**Task 1**: In the article about Tata Motors bidding for Jaguar and Land Rover, how much money is Ford hoping to make from the sale?
**Task 2**: Decide whether each statement agrees with the article on Tata Motors and the Jaguar and Land Rover sale. Answer yes or no, and quote the words that settle it: (a) Mahindra & Mahindra mainly makes tractors. (b) Ford has already named the winning bidder. (c) Garel Rhys is a professor at a university in Wales.
**Task 3**: Carry on the article about Tata Motors' bid for Jaguar and Land Rover from its last sentence.

Billionaire Indian industrialist Ratan N. Tata has long vowed to take his auto company Tata Motors global -- and not just with the cheap models that have conquered the Indian market. Now he is pushing to realize that vision sooner than anyone anticipated.
Tata Motors has emerged as the front-runner in the contest for Jaguar Cars and Land Rover, which ailing Ford Motor is auctioning off. Sources close to the negotiations say Tata's bid is as much as $1 billion above those of other contenders.
Tata is facing off against India's Mahindra & Mahindra, primarily a maker of tractors, and New York's One Equity Partners, a private equity group that includes former Ford CEO Jacques Nasser. Ford, which is looking to pocket $2 billion from the sale, may not announce a winner for a few months.
But right now Tata looks like the odds-on favorite. "It's the only car company bidding, and Jaguar and Land Rover are too small to survive on their own," says Garel Rhys, professor of automotive economics at the University of Cardiff in Wales.

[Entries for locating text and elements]
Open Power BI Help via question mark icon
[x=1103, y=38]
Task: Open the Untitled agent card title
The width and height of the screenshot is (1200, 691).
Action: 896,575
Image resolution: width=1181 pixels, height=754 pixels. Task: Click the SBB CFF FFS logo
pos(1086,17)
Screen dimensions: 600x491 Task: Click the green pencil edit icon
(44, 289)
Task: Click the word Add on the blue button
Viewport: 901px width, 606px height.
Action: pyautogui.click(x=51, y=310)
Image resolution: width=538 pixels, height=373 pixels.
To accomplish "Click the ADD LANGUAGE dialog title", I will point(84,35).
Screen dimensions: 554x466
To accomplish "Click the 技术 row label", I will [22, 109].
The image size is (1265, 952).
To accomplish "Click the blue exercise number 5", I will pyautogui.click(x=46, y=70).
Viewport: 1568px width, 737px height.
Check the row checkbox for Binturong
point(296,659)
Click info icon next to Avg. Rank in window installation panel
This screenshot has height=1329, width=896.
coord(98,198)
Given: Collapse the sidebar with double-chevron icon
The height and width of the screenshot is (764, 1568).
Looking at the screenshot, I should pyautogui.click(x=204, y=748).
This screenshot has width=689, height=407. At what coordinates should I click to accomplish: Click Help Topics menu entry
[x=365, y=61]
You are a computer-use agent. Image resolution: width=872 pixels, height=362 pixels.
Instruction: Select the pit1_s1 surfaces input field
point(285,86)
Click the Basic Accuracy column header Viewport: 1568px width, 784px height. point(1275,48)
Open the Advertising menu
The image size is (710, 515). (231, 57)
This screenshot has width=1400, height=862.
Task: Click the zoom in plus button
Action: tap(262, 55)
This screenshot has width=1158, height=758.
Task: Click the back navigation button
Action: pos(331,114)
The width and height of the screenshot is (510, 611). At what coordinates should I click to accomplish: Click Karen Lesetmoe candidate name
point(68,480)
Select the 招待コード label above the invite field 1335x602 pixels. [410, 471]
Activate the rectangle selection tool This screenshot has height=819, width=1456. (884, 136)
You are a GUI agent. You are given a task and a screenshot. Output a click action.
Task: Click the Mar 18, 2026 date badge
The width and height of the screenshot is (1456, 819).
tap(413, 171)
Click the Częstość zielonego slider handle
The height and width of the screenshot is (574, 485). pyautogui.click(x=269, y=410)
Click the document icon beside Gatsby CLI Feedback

**Task output 1**: $2 billion.

**Task output 2**:
(a) Yes: "primarily a maker of tractors"
(b) No: "may not announce a winner for a few months"
(c) Yes: "professor of automotive economics at the University of Cardiff in Wales"

**Task output 3**:
It's an odd turnabout, in the light of history. An Indian carmaker, whose biggest claim to fame is its plan to turn out the world's cheapest car (a $2,500 four-seat sedan to be unveiled in January), snaps up two pedigreed British automakers.
Yet analysts point out that while Tata lacks expertise in managing upscale brands, it has pumped up sales and profits at many of its acquisitions, including truckmaker Daewoo in Korea. Plus parent Tata Group, a sprawling conglomerate with $36 billion in assets, has plenty of cash to develop new models and hire the best talent the industry has to offer.
If Tata wins out, it will get a mixed bag. Land Rover is on the rebound, but Jaguar has been bleeding red ink for years, which is why Ford is selling them as a pair.
Tata Motors could cut costs at Rover by shifting some pre-assembly work out of high-cost Britain and by mining savings from joint purchasing. The Indians could also rev up sales of lower-priced models such as the rugged Defender in developing countries.
As for Jaguar, it may not be as big a basket case as it looks. Analysts estimate that losses have narrowed this year to some $100 million. Ford has pumped $10 billion into the luxury carmaker over the past decade, retooling outdated factories, boosting productivity, and nudging quality up the charts.
Jaguar ranked No. 5 in JD Power & Associates' 2007 initial quality survey, just below Toyota. A new modern design launched with the XF four-door model in September could help stoke sales. "Ford has spent a huge amount of money on Jaguar, and the impact will only be felt in two to three years as new models come to market," says Rhys.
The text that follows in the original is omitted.